##### Exercise material #####
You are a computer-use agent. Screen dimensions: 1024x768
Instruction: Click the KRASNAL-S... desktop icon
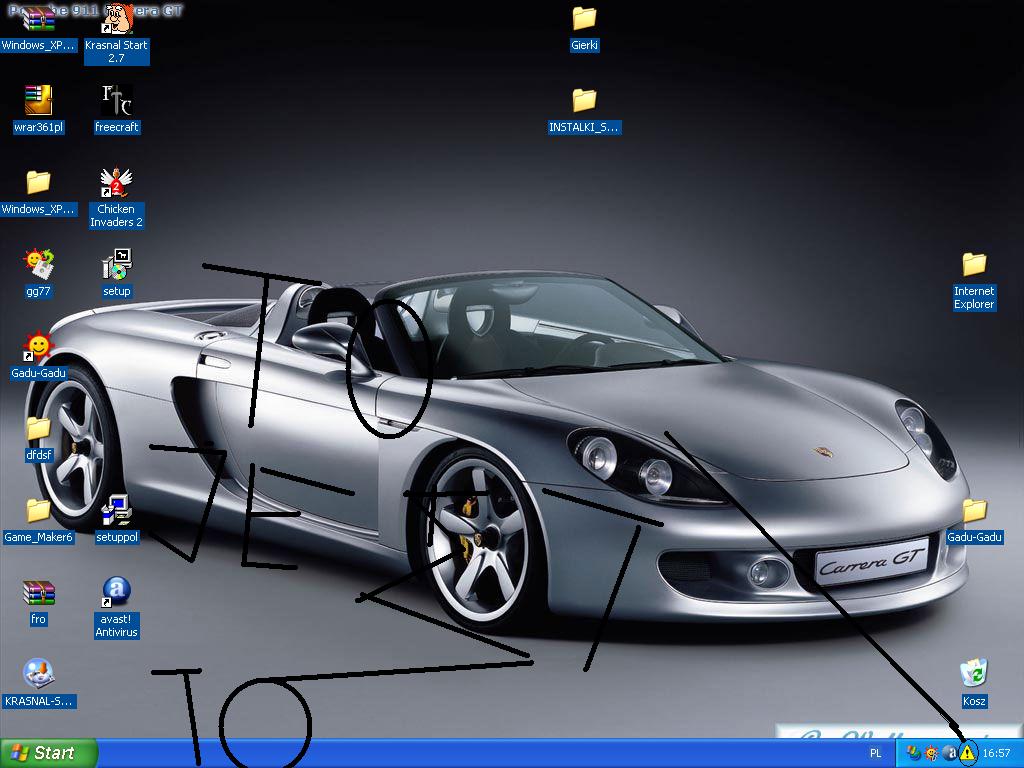(38, 674)
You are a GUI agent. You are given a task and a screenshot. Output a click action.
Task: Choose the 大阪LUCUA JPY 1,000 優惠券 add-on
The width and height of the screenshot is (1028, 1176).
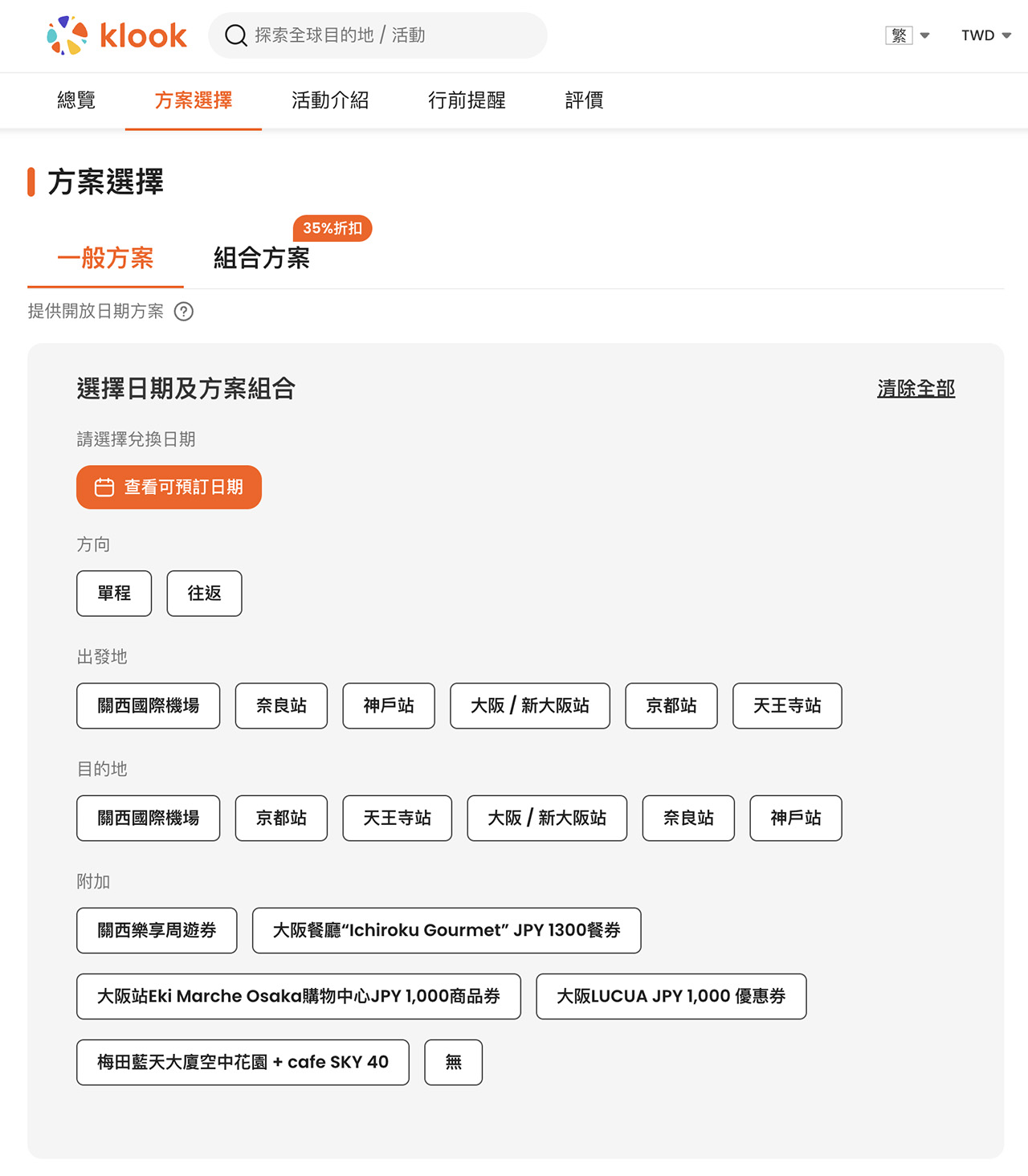[x=671, y=997]
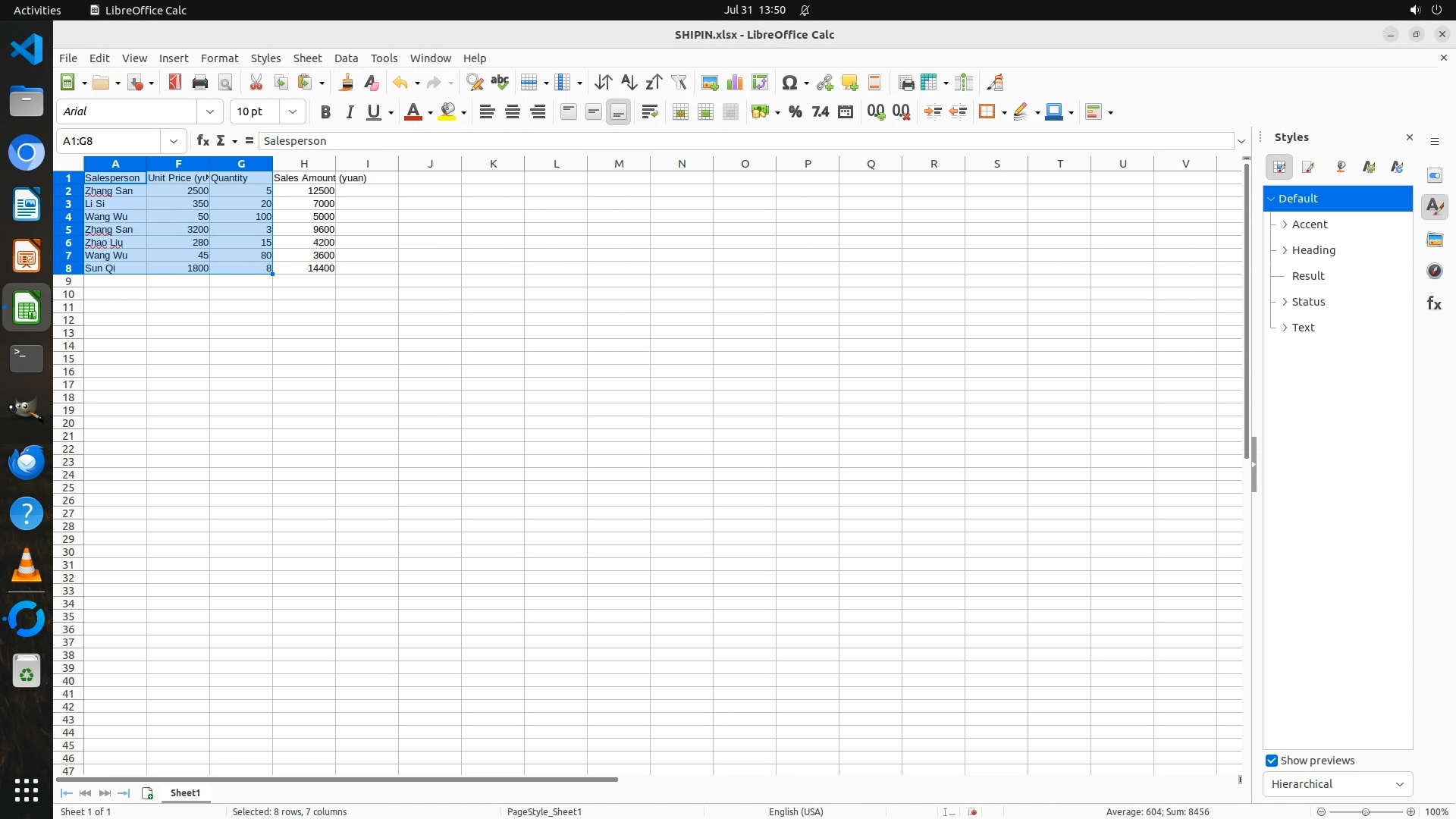
Task: Click the Clone Formatting paintbrush icon
Action: tap(347, 83)
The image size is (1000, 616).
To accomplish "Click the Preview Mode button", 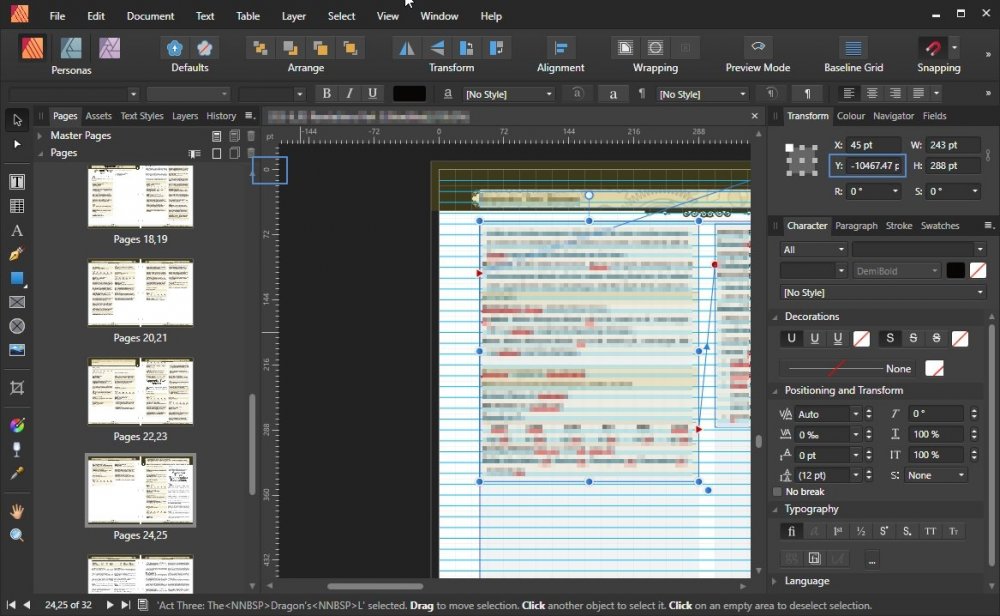I will 757,48.
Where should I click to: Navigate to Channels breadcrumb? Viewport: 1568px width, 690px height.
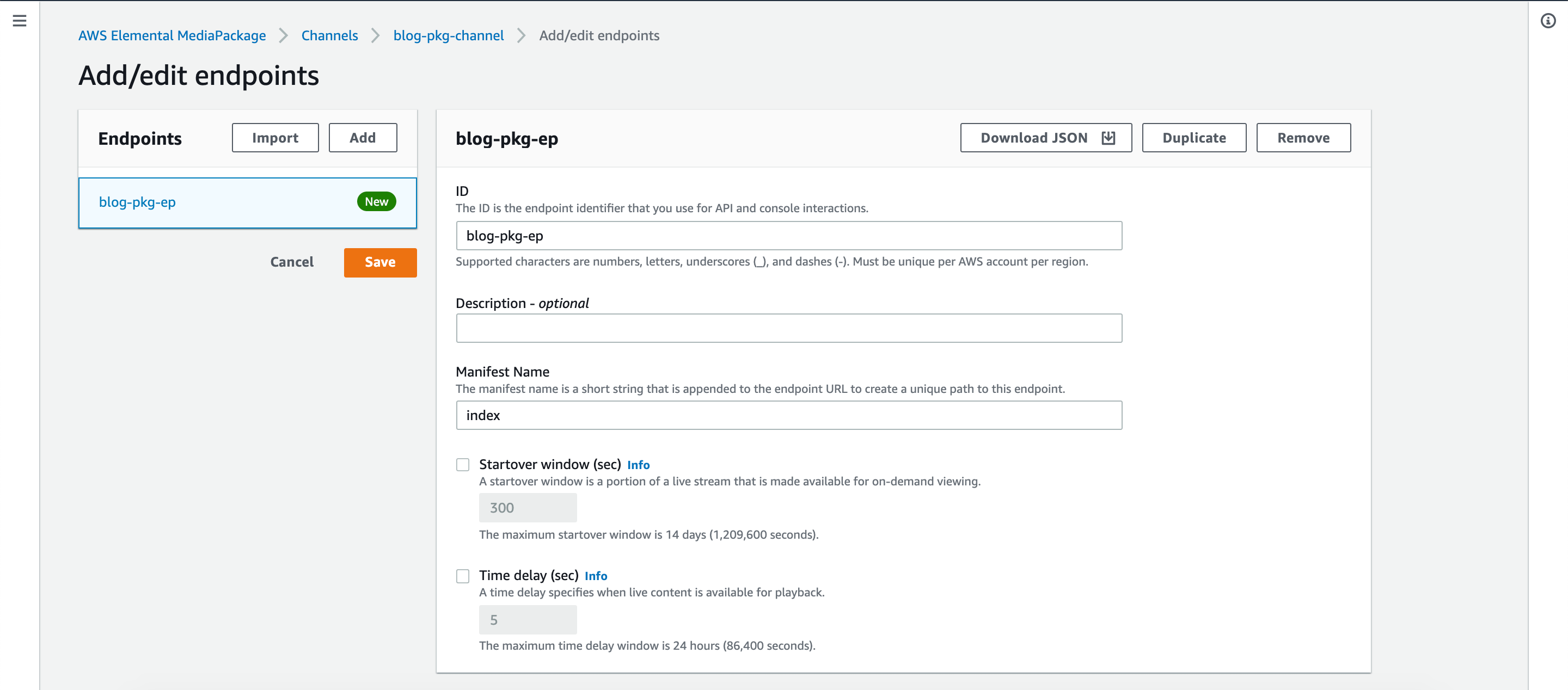tap(329, 35)
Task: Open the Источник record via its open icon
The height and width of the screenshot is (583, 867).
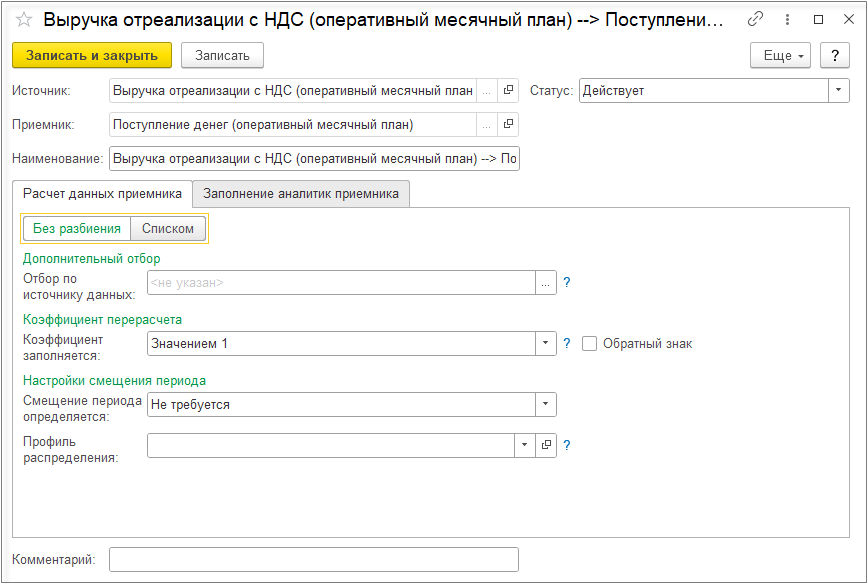Action: pos(508,91)
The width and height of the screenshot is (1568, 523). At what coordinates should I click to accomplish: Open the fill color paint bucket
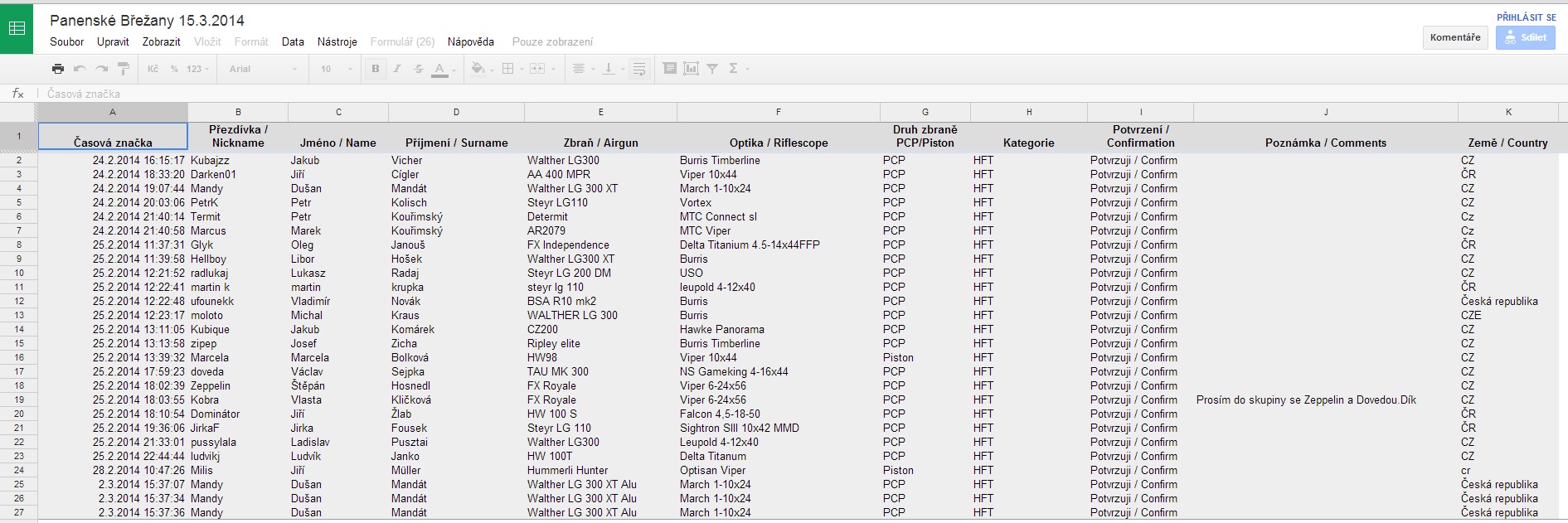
#####
◆ **What you should do**
Repeat the lines of the material above from the one holding "Where should I" through the end of the material, inclusive, leaving out the pictures.

◆ **Result of the exercise**
Where should I click to: Navigate to Channels breadcrumb? Viewport: 1568px width, 690px height.
tap(329, 35)
Task: Open the Источник record via its open icon
The height and width of the screenshot is (583, 867).
Action: pos(508,91)
The width and height of the screenshot is (1568, 523). At what coordinates should I click to accomplish: Open the fill color paint bucket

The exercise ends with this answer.